Potenza nella battaglia contro il peccato
(25) Lo stato di colpevolezza si manifesta nella nostra vita proprio allo stesso modo in cui si
manifestò nella vita di S. Paolo: in una lotta contro le nostre migliori intenzioni:
"Io non riesco a capire neppure ciò che faccio: infatti non quello che voglio io faccio, ma quello che detesto. Ora, se faccio quello che non voglio... non sono più io a farlo, ma il peccato che abita in me... Sono uno sventurato!" (Rm 7, 15; 24)
E prosegue:
"Chi mi libererà da questo corpo votato alla morte? Siano rese grazie a Dio per mezzo di Gesù Cristo nostro Signore!" (Rm 7, 24-25)
Quando accettiamo il fatto di essere peccatori e di aver bisogno della potenza redentrice di Gesù in ogni istante della nostra vita, rendiamo a Dio un grande onore. Egli ha detto:
"Ti basta la mia grazia:
la mia potenza infatti si manifesta pienamente nella debolezza." (2 Cor 12,9)
Farisei o Pubblicani?
(26) Vi siete mai ritrovati a stilare un elenco delle cose buone che fate per Dio, e cioè quanto siete
onesti, generosi, gentili, puri e sinceri? Forse lo avete ringraziato per queste vostre qualità e a quel punto avete smesso di pregare. Magari poi, a volte si siete sorpresi a condannare qualcuno che all'apparenza non dimostrava queste stesse virtù, sbagliando, perché nessuno può mai presumere di essere più accetto di un altro agli occhi di Dio. Egli, infatti, guarda le nostre azioni, ma va anche assai oltre: ci scruta nel cuore e lo conosce perfettamente.
Un pensiero da meditare: Cercate di scoprire quali erano i motivi nascosti nel cuore dei due protagonisti di questa storia, che indussero Gesù a prendere la decisione che prese.
(27) "Disse ancora questa parabola per alcuni che presumevano di essere giusti e disprezzavano gli altri: 'Due uomini salirono al tempio a pregare: uno era fariseo e l'altro pubblicano. Il fariseo, stando in piedi, pregava così tra sé: O Dio, Ti ringrazio che non sono come gli altri uomini, ladri, ingiusti, adulteri, e neppure come questo pubblicano. Digiuno due volte la settimana e pago le decime di quanto possiedo. Il pubblicano invece, fermatosi a distanza, non osava nemmeno alzare gli occhi al cielo, ma si batteva il petto dicendo: O Dio, abbi pietà di me peccatore. Io vi dico: questi tornò a casa sua giustificato, a differenza dell'altro, perché chi si esalta sarà umiliato e chi si umilia sarà esaltato.'" (Lc 18,9-14)

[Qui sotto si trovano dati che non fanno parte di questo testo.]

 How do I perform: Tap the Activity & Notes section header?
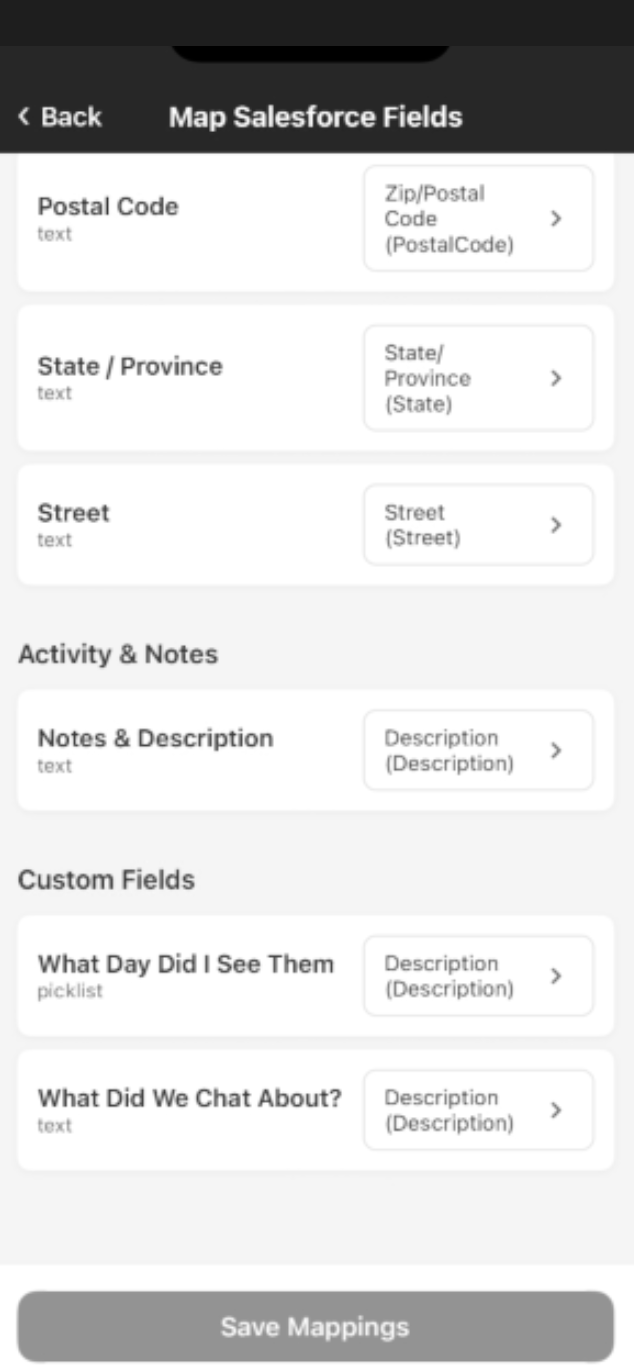tap(118, 654)
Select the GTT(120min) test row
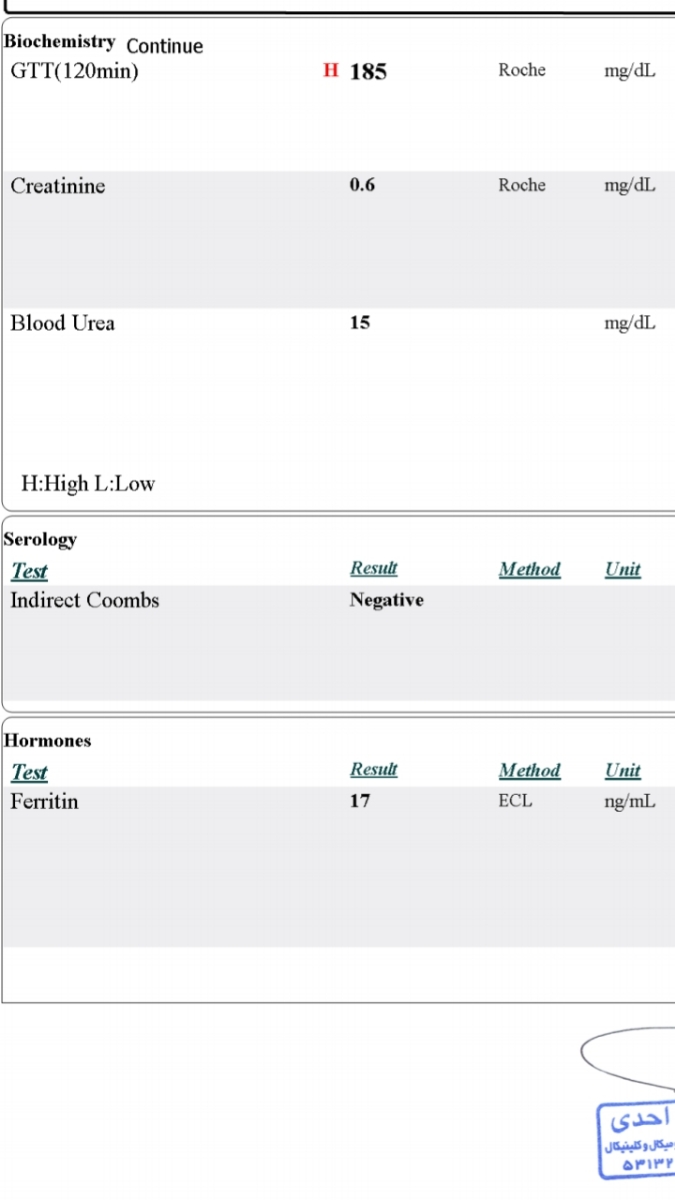 338,71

(28) Il fariseo non mentiva: infatti aveva molte buone azioni a suo credito. Né l'altro stava fingendo una falsa umiltà: pareva credesse davvero a quanto diceva, cioè di essere un peccatore. Il motivo della decisione di Dio non poteva quindi risiedere nel loro comportamento; doveva essere ricercata nel loro cuore. Un cuore era contrito, umile; ma non l'altro. Il fariseo, sebbene facesse delle cose buone e giuste, aveva dimenticato il proprio stato di colpevolezza, il bisogno che aveva della misericordia continua di Dio. Il pubblicano invece non lo aveva dimenticato: "O Dio, abbi pietà di me peccatore."

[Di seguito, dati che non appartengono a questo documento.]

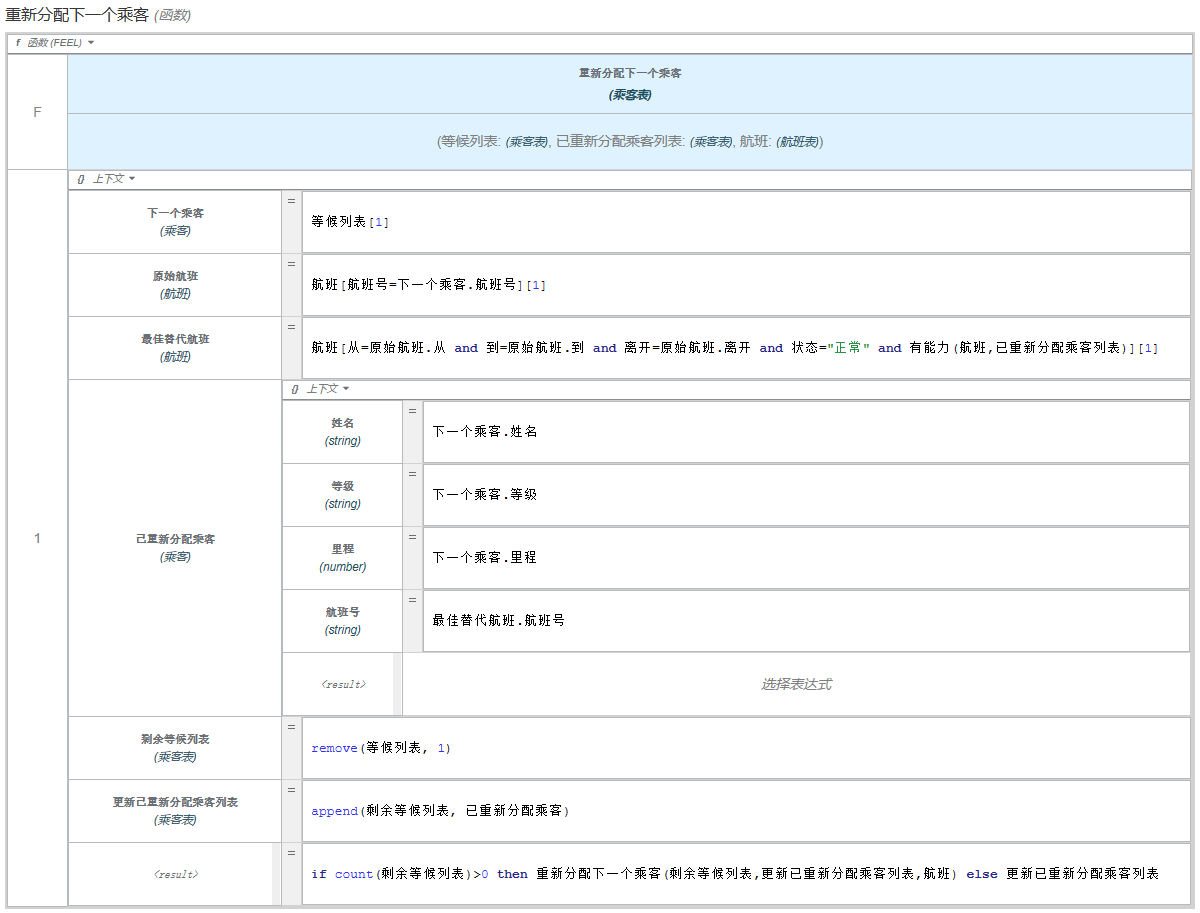Edit the function parameters 等候列表 row
The width and height of the screenshot is (1200, 913).
click(630, 142)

E proprio questa deve essere la preghiera costante di ogni cristiano veramente sincero. Deve provenire da un cuore contrito, che riconosce di essere inerme senza l'opera salvifica di Gesù. Questo è particolarmente vero quando non ci rendiamo conto di nessun peccato specifico e quando riteniamo di aver fatto tutto quello che Dio ci ha detto di fare. É proprio allora che il rischio è maggiore, che il vero pentimento del cuore ci può abbandonare.